After her two stories Daisy finally settled down, or at least she went to bed with a colouring book. Hazel, Toby and Alfie went off with Betty to play computer games which was their version of a party, while Veronica went home. Harold, Sharyn, Casper, Liz and Sal settled down to watch TV and relax. Or as much as possible once the news came on. “That’s Leeds. I recognise Leeds castle. Oh crap.”
* * *
“What the hell happened?” Casper had asked but they were all wondering the same thing. On the screen a mass of screaming marchers were running right over a line of police despite the gunfire. Men and women went down and then the police were buried in a mob. Moments later the captured police weapons were turned on the reserve lines behind, and the rest of the police broke and ran.
Liz was incredulous “They’re just wrecking the place.” A section of the mob had charged across the approach and into the castle, and flames leapt from the windows. “The council have their offices there, so how can that happen?”
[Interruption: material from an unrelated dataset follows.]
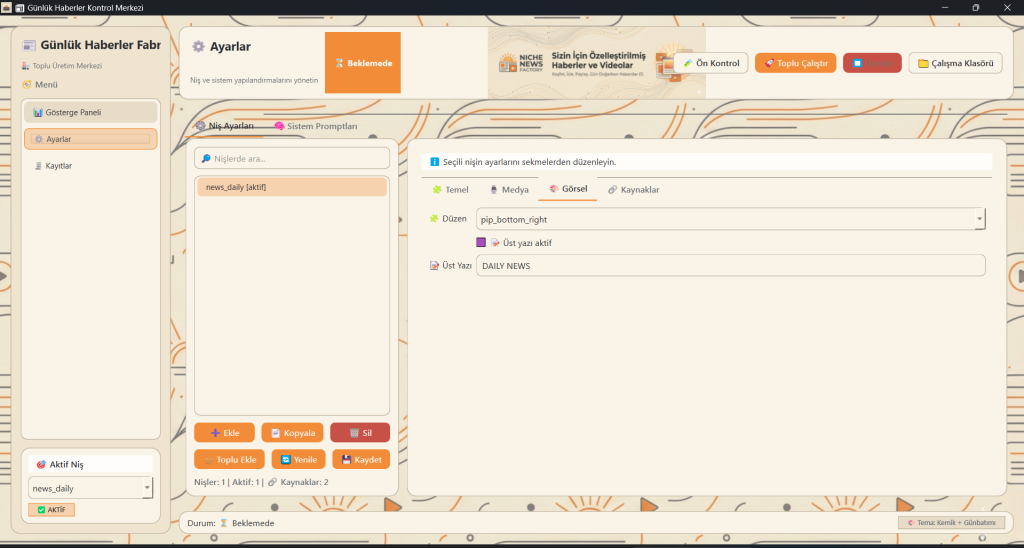1024x548 pixels.
Task: Click the Kayıtlar log icon item
Action: [38, 166]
“It’s a rebellion, an uprising. Worse than rebellion, they’re not trying to take over. The bloody lunatics are burning the whole city.” Sharyn’s voice was quiet and horrified because the camera had pulled back to give a wider view. Lines and swathes of fire were moving across Leeds, clearly seen in the darkness. Here and there the lines stopped and spread out, engulfing a whole area.
“It’s Armageddon.” Harold was aghast. “This doesn’t happen in England. People march and protest and yes, these days they riot. But not like this. Yobs and hopheads shoot at police. The coppers aren’t overrun by a mass of ordinary looking men
and women with guns and pikes. Christ, they really have got medieval pikes.” From the castle no doubt but the long sharp blades and vicious points just looked all wrong even in England.
“It’s Lille, and Paris, and Toulouse, and Antwerp. Those cities we saw burn, when the ethnic and religious violence broke out.” Sal frowned. “That isn’t ethnic violence in Leeds. There’s all colours in that crowd.”
“Maybe that comes after, when the survivors try to live in the remains.” On-screen a retail park was a blazing chaos of burning vehicles and superstores and a swarm of running figures. “See, they’ve started already.” Harold was right. Among those looting or burning, two groups had clashed and people were sprawled on the floor as they parted.
Casper was pale. “We’ve got a march tomorrow, according to the local radio. The day of action. Surely they’ll call it off after this.” Onscreen a fireball rose, and a caption came up.
“Analysis suggests a gas mains had been broken and ignited. The gas pipeline into the city is being turned off as a safety measure.”
“Gods, this is recorded. It must have been happening while the radios were talking about the marches. That means they’ll go ahead.” Sal’s voice was hushed.
“The police will meet them with barricades and blocked streets and weapons locked and loaded. It’ll be a massacre.” Sharyn shuddered. “Then what happens to the places the marchers come from? When darkness falls and there aren’t enough people to man the barricades?”
“The smarter ones will run for the boundaries. They’ll try to slip through the fences, or maybe storm an exit.” Harold swallowed hard. “Tomorrow, first thing, we seal the entrance properly. Forget the moving road block, the vehicles. We take the metal doors off the garages out there and build a wall.”
“Then what? We can’t just hide or we’ll run out of food.” Liz glanced at Harold. “I hope you aren’t going into something like that with six people?”